What is being asked
Copy out every line of the items below that contains the string "pass", treating uppercase and lowercase letters as different.

Stored data entries:
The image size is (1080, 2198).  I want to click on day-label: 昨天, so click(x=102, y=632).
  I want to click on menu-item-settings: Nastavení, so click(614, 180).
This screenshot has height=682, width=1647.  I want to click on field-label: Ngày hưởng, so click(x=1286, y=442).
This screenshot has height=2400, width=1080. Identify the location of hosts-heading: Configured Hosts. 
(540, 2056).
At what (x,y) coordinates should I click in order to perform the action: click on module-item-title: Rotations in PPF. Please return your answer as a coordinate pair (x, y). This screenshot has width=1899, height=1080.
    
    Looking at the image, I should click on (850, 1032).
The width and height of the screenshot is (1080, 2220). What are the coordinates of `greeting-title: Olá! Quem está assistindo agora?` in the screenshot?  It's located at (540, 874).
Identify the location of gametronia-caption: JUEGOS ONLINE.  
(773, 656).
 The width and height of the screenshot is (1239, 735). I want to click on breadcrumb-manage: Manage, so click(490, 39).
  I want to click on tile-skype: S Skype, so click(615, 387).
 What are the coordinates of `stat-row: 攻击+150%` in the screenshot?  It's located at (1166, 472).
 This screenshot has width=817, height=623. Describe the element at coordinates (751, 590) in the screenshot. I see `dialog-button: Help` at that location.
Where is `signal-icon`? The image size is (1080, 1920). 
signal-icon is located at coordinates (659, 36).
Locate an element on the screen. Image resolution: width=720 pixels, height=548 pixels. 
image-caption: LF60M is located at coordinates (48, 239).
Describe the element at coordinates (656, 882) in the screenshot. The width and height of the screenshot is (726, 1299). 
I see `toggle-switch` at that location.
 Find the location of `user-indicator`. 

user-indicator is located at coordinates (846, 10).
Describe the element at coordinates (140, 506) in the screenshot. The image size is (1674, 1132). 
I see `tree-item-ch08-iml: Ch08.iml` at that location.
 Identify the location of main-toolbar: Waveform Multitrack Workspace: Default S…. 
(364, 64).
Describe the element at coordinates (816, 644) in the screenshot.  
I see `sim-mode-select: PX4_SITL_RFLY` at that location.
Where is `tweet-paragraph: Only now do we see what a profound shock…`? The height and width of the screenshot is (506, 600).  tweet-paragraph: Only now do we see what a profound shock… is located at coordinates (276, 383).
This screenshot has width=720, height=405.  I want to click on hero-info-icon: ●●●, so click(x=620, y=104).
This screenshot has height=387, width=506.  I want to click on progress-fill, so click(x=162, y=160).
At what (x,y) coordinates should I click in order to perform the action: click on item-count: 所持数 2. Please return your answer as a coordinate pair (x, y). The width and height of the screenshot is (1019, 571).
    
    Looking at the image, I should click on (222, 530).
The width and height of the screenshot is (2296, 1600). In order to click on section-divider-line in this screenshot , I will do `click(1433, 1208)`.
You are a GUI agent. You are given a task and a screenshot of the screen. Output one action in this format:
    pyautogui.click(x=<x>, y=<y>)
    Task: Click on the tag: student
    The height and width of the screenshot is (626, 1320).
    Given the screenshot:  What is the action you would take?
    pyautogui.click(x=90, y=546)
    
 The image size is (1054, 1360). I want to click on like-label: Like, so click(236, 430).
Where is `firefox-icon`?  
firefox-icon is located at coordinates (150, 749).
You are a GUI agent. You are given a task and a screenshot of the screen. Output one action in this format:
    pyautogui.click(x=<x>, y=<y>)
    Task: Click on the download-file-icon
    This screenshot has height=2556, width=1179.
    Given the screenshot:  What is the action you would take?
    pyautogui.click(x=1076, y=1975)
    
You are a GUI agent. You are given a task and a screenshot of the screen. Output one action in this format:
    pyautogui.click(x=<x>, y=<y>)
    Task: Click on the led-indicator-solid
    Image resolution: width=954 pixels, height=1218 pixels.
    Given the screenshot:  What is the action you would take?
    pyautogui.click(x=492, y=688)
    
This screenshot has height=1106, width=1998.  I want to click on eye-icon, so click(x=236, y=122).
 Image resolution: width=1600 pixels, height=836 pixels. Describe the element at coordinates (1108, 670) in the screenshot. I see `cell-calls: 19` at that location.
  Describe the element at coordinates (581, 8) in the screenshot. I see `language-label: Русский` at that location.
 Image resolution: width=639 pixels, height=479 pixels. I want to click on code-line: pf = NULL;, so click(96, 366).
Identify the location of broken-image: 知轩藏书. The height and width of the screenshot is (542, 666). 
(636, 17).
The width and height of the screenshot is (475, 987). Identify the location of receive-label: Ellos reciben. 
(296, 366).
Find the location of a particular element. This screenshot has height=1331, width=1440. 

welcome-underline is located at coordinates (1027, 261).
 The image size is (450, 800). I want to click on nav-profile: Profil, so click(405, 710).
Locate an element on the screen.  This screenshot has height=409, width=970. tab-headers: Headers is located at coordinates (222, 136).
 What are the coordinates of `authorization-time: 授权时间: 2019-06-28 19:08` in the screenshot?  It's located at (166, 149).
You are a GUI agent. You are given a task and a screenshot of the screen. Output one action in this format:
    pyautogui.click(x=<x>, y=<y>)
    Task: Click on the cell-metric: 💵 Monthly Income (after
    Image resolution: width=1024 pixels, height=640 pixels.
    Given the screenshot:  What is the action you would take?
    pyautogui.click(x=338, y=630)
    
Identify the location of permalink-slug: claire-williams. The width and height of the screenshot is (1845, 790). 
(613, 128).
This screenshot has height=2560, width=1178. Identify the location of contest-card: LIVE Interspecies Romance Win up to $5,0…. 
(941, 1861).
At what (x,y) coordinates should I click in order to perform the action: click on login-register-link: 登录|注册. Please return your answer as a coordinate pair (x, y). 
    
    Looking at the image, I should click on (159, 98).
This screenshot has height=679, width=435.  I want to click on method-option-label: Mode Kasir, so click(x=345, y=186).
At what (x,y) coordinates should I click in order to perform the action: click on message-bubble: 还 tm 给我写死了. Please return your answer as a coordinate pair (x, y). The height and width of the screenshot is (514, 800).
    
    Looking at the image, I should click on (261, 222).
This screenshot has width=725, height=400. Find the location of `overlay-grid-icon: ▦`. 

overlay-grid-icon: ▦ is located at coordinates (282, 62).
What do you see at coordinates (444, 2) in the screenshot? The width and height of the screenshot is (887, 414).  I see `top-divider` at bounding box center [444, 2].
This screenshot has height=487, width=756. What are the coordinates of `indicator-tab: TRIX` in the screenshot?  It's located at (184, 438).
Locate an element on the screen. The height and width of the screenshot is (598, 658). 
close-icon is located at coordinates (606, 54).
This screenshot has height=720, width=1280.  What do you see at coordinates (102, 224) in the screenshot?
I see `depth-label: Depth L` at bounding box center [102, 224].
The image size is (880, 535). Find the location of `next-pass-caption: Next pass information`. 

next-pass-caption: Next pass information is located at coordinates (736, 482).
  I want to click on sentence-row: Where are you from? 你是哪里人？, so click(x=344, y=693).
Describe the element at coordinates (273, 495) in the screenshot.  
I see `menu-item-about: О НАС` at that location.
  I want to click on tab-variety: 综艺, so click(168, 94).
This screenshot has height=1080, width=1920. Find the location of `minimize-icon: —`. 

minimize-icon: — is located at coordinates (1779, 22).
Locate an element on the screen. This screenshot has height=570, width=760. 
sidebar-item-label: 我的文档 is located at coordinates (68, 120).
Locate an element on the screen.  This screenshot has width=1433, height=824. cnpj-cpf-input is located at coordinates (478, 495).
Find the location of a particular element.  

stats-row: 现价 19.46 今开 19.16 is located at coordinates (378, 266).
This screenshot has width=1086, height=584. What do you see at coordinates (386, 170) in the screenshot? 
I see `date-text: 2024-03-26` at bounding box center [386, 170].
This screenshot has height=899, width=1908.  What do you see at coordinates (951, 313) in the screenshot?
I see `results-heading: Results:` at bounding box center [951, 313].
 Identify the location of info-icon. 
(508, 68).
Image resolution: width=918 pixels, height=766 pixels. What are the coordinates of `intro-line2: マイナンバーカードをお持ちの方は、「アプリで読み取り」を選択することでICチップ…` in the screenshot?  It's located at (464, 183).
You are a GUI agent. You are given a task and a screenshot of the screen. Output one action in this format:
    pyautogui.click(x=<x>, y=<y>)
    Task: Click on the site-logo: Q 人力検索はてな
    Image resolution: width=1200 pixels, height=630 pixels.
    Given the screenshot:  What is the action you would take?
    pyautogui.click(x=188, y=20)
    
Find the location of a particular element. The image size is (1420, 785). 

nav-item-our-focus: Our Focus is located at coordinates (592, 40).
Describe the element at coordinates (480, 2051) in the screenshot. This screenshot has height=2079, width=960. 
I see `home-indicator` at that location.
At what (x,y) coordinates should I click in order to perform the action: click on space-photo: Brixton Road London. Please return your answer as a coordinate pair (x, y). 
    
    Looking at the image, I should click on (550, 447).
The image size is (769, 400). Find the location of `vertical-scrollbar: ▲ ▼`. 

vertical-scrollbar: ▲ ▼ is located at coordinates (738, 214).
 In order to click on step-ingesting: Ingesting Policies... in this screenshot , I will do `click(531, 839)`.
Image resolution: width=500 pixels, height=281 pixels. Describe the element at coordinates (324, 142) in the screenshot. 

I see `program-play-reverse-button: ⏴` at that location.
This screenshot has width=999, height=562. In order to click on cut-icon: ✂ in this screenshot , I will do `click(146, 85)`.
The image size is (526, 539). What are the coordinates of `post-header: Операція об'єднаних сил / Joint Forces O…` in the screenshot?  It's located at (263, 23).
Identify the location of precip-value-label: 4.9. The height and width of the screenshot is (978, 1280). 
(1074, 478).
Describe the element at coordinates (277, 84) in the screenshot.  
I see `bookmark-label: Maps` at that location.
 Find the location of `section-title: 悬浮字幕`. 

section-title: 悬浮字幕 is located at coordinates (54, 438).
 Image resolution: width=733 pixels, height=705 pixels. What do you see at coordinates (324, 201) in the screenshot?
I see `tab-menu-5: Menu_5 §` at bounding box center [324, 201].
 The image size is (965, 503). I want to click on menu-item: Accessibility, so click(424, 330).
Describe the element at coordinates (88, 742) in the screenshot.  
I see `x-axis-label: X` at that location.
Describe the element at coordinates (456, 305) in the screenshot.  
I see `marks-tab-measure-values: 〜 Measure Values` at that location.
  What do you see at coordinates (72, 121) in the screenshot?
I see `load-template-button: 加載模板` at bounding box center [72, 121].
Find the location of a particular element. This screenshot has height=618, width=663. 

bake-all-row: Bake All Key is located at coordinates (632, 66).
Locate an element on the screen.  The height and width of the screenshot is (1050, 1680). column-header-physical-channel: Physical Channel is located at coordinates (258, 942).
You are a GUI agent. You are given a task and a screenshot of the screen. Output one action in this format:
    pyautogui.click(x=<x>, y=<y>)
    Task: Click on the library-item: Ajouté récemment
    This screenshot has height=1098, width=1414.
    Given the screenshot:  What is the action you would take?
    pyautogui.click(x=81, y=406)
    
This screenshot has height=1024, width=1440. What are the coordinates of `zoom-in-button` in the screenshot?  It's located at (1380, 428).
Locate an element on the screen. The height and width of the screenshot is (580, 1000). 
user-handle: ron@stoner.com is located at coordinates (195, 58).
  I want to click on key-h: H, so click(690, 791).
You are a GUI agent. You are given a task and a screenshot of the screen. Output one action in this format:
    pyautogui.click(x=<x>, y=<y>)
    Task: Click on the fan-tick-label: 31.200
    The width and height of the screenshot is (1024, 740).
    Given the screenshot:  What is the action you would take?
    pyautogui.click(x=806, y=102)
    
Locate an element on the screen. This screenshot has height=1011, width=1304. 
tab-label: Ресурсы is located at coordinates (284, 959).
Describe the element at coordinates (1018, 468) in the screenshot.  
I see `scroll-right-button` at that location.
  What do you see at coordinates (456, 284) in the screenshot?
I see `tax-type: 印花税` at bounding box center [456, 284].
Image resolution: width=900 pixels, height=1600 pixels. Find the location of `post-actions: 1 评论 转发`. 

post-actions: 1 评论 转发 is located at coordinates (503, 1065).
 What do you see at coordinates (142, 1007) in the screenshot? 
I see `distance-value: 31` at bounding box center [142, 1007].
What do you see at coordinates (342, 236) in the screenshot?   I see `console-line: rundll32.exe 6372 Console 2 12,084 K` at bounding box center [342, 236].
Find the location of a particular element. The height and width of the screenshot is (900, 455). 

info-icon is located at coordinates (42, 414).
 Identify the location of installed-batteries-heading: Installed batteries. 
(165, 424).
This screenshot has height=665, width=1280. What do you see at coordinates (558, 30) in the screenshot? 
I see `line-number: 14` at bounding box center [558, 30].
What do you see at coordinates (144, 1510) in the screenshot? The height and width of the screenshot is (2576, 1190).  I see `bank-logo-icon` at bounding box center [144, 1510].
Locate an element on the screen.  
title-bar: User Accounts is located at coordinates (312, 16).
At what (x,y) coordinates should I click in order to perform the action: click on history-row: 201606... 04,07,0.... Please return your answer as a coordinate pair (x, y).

Answer area
The image size is (880, 535). Find the location of `next-pass-caption: Next pass information`. 
next-pass-caption: Next pass information is located at coordinates (736, 482).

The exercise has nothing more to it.